Terms Used In Vermont Statutes Title 8 Sec. 4062f

  • Continuance: Putting off of a hearing ot trial until a later time.
  • Contract: A legal written agreement that becomes binding when signed.
  • Corporation: A legal entity owned by the holders of shares of stock that have been issued, and that can own, receive, and transfer property, and carry on business in its own name.
  • insured: as used in this chapter , shall not be construed as preventing a person other than the insured with proper insurable interest from making application for and owning a policy covering the insured or from being entitled under such a policy to any indemnities, benefits, and rights provided therein. See
  • Person: shall include any natural person, corporation, municipality, the State of Vermont or any department, agency, or subdivision of the State, and any partnership, unincorporated association, or other legal entity. See
  • State: when applied to the different parts of the United States may apply to the District of Columbia and any territory and the Commonwealth of Puerto Rico. See

§ 4062f. Discretionary clauses prohibited

(a) The purpose of this section is to ensure that health insurance benefits, disability income protection coverage, and life insurance benefits are contractually guaranteed and to avoid the conflict of interest that may occur when the carrier responsible for providing benefits has discretionary authority to decide what benefits are due. Nothing in this section shall be construed to impose any requirement or duty on any person other than a health insurer or an insurer offering disability income protection coverage or life insurance.

(b) As used in this section:

(1) “Disability income protection coverage” means a policy, contract, certificate, or agreement that provides for weekly, monthly, or other periodic payments for a specified period during the continuance of disability resulting from illness, injury, or a combination of illness and injury.

(2) “Health care services” means services for the diagnosis, prevention, treatment, cure, or relief of a health condition, illness, injury, or disease.

(3) “Health insurer” means an insurance company that provides health insurance as defined in subdivision 3301(a)(2) of this title, a nonprofit hospital or medical service corporation, a managed care organization, a health maintenance organization, and, to the extent permitted under federal law, any administrator of an insured, self-insured, or publicly funded health care benefit plan offered by a public or private entity; as well as entities offering policies for specific disease, accident, injury, hospital indemnity, dental care, disability income, long-term care, and other limited benefit coverage.

(4) “Life insurance” means a policy, contract, certificate, or agreement that provides life insurance as defined in subdivision 3301(a)(1) of this title.
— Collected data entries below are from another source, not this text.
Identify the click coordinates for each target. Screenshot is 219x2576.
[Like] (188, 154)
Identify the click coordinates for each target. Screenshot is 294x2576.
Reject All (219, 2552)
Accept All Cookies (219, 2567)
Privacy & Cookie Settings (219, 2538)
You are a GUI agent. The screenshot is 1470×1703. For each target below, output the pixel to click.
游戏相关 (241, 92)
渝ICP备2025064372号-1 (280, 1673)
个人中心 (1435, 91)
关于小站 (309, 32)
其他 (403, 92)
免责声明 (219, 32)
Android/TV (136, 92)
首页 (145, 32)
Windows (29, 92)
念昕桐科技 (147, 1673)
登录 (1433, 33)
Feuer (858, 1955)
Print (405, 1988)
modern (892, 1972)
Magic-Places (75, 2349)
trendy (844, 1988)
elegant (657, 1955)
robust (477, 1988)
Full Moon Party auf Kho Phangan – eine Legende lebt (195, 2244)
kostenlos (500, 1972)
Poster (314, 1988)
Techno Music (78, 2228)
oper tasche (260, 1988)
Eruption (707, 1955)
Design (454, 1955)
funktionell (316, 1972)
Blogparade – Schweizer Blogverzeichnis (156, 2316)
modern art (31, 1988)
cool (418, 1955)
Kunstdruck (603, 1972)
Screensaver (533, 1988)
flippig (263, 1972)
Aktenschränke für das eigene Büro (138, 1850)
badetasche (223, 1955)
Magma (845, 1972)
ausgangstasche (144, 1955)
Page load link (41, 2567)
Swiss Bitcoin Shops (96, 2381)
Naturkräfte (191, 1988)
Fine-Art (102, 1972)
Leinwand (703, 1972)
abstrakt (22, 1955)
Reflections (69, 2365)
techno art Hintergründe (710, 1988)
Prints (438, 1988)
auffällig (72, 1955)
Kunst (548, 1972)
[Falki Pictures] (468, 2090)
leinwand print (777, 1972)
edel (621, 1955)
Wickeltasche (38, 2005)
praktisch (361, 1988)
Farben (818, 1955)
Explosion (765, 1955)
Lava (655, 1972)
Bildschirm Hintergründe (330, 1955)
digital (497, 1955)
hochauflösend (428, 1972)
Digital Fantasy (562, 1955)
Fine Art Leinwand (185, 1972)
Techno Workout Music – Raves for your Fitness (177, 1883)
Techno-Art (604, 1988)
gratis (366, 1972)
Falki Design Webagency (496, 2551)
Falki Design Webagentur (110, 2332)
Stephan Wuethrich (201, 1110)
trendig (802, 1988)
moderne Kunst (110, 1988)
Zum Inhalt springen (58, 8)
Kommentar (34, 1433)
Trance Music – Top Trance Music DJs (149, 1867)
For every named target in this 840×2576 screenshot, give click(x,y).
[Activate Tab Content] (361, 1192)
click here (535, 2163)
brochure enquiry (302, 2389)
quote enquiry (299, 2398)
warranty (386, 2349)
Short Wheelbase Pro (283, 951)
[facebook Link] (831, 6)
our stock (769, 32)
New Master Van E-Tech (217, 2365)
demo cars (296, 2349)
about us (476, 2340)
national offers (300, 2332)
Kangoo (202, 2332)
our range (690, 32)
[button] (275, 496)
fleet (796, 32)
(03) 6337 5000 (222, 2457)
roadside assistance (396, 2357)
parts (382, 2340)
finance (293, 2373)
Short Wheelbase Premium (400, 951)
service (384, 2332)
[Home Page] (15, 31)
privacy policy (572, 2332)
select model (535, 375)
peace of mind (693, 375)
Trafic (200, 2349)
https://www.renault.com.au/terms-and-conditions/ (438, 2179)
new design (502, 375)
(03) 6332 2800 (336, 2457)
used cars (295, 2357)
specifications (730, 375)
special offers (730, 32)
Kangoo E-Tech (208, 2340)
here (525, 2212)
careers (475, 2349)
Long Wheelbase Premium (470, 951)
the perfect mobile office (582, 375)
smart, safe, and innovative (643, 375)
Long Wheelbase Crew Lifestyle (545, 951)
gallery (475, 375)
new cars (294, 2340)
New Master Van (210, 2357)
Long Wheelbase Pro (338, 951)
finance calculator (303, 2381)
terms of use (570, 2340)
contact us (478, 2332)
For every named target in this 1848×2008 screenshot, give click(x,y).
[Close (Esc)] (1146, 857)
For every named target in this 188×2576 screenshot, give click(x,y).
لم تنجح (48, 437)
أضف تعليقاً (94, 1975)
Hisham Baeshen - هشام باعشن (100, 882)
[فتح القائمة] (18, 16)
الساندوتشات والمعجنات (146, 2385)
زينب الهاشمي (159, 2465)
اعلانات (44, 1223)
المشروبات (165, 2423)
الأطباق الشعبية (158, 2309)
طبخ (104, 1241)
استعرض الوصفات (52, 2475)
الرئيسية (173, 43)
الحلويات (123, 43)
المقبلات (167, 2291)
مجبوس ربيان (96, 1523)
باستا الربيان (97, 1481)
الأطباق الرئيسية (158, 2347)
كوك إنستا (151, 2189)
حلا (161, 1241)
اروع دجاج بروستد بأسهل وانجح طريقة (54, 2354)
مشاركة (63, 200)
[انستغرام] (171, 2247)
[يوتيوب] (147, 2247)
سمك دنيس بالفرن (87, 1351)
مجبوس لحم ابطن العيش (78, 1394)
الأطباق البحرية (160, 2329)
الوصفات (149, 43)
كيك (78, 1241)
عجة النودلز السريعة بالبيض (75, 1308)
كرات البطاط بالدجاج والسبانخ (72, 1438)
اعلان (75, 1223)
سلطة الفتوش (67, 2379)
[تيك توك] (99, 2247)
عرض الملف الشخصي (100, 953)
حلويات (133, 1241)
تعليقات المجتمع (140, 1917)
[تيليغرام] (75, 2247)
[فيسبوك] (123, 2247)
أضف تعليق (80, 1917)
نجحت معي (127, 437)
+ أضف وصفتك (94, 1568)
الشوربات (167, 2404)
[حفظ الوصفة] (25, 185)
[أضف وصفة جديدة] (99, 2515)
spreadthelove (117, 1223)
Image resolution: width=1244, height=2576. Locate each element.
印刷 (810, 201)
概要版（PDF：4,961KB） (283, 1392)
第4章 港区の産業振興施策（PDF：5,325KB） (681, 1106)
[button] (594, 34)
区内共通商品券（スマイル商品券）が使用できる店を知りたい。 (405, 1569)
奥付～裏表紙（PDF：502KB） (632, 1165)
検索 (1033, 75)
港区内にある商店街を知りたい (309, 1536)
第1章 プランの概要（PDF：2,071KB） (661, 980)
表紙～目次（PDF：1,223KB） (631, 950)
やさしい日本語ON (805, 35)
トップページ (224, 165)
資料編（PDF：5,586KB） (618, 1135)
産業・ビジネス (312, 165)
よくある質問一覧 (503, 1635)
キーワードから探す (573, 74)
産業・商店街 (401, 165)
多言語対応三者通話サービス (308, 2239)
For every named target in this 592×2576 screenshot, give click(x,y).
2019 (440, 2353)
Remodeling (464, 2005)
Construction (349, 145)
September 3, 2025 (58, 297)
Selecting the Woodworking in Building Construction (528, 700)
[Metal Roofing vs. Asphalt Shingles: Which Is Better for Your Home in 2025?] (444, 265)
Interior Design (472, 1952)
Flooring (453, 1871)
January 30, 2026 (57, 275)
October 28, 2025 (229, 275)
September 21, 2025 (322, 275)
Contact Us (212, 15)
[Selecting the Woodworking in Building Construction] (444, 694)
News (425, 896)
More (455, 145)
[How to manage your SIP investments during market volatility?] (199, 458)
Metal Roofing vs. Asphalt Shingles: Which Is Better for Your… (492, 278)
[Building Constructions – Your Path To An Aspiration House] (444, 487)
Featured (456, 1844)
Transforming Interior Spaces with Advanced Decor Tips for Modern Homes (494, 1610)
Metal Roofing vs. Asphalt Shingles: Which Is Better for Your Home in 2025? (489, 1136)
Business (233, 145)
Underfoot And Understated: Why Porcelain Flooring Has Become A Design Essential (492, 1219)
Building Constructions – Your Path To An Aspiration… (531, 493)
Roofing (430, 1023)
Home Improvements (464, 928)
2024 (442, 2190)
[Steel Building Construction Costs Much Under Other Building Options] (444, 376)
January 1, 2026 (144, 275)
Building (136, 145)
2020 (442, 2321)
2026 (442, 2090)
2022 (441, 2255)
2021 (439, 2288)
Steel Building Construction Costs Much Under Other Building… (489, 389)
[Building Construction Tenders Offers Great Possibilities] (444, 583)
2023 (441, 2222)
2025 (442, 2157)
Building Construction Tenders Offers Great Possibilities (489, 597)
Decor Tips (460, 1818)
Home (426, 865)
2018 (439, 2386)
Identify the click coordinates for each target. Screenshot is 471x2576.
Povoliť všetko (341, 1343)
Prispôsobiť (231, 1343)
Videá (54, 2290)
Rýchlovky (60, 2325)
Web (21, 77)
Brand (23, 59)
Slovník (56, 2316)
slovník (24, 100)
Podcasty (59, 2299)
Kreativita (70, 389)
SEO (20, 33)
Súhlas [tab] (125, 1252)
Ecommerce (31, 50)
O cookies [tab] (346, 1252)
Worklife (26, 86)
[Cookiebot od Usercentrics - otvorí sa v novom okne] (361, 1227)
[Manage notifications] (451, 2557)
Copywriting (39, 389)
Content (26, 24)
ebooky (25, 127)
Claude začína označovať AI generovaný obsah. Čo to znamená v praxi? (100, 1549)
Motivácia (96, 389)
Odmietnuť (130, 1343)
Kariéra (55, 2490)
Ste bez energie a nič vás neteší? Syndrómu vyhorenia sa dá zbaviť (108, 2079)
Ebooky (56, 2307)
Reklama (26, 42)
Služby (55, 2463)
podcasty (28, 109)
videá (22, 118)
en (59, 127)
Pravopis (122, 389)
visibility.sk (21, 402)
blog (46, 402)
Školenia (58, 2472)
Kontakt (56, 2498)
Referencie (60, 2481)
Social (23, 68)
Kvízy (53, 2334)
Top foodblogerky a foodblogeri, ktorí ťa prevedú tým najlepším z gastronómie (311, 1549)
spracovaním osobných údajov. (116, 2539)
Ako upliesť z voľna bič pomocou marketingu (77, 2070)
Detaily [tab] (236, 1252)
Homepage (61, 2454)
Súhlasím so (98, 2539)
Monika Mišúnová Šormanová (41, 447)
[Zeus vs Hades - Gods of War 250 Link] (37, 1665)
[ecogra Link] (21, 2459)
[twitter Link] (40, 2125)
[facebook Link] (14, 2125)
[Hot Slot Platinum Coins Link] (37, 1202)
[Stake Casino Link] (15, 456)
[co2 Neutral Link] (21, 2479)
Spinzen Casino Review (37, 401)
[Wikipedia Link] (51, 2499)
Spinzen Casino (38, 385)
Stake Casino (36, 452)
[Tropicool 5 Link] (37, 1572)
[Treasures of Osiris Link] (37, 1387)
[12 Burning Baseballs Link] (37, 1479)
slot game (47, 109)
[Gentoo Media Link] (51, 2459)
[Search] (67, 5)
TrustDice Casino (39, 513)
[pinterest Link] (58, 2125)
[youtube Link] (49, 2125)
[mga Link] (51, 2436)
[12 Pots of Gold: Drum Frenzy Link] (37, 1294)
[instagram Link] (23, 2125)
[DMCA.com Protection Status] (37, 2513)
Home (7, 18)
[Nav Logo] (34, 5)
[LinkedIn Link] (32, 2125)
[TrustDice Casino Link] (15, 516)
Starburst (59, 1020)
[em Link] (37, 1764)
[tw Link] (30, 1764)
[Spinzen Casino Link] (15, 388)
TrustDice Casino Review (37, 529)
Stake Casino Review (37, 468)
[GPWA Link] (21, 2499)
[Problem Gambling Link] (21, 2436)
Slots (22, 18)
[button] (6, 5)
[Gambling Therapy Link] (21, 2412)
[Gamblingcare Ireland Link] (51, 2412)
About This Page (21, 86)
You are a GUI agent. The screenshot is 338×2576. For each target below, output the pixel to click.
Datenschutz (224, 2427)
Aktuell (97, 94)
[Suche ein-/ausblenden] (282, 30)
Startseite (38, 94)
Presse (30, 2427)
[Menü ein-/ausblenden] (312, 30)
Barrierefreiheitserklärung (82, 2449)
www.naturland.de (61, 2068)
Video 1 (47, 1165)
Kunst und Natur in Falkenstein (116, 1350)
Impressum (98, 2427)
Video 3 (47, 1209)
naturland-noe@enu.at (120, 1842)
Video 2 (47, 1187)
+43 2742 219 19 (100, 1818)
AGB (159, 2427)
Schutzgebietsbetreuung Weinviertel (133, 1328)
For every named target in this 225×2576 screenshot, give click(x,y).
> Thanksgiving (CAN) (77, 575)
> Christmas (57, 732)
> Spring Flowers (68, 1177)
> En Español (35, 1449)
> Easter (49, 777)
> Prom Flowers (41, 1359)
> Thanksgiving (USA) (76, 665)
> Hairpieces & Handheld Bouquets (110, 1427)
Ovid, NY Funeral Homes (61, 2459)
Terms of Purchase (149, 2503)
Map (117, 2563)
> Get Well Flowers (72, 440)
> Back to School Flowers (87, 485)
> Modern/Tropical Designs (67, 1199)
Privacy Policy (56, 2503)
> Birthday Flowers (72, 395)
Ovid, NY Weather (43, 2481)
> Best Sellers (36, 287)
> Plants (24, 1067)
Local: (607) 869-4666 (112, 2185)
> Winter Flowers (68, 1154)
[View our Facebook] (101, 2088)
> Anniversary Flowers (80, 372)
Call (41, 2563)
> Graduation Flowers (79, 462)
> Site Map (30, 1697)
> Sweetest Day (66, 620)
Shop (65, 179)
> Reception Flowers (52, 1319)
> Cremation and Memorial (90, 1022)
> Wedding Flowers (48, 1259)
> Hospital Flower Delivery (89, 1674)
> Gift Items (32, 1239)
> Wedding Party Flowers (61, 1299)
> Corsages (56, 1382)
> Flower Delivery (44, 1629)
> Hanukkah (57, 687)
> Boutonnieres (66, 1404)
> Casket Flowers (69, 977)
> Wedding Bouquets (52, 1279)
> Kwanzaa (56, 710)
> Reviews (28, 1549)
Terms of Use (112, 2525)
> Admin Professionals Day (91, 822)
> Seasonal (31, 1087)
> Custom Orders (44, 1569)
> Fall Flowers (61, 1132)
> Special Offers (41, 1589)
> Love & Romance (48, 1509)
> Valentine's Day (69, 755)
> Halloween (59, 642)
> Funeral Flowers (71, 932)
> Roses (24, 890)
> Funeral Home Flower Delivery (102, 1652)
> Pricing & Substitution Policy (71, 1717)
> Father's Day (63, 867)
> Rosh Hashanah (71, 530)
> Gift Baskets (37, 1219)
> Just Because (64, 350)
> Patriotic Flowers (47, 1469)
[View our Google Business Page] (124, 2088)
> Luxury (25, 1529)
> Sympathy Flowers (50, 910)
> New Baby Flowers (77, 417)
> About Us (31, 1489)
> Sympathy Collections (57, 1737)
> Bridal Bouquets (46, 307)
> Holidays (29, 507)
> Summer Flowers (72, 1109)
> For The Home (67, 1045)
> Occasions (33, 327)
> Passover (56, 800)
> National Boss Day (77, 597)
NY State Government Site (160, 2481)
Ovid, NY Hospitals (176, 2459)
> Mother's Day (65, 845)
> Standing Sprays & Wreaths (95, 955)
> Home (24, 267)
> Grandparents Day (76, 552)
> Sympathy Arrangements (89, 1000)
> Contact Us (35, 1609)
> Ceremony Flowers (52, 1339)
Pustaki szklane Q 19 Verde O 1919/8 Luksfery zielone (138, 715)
(c) No policy, contract, certificate, or agreement offered or issued in this State by a health insurer to provide, deliver, arrange for, pay for, or reimburse any of the costs of health care services may contain a provision purporting to reserve discretion to the health insurer to interpret the terms of the contract or to provide standards of interpretation or review that are inconsistent with the laws of this State, and on and after July 1, 2012, any such provision in a policy, contract, certificate, or agreement shall be null and void.

(d) No policy, contract, certificate, or agreement offered or issued in this State providing for disability income protection coverage may contain a provision purporting to reserve discretion to the insurer to interpret the terms of the contract or to provide standards of interpretation or review that are inconsistent with the laws of this State, and on and after July 1, 2012, any such provision in a policy, contract, certificate, or agreement shall be null and void.

(e) No policy, contract, certificate, or agreement of life insurance offered or issued in this State may contain a provision purporting to reserve discretion to the insurer to interpret the terms of the contract or to provide standards of interpretation or review that are inconsistent with the laws of this State, and on and after July 1, 2012, any such provision in a policy, contract, certificate, or agreement shall be null and void. (Added 2011, No. 171 (Adj. Sess.), § 31.)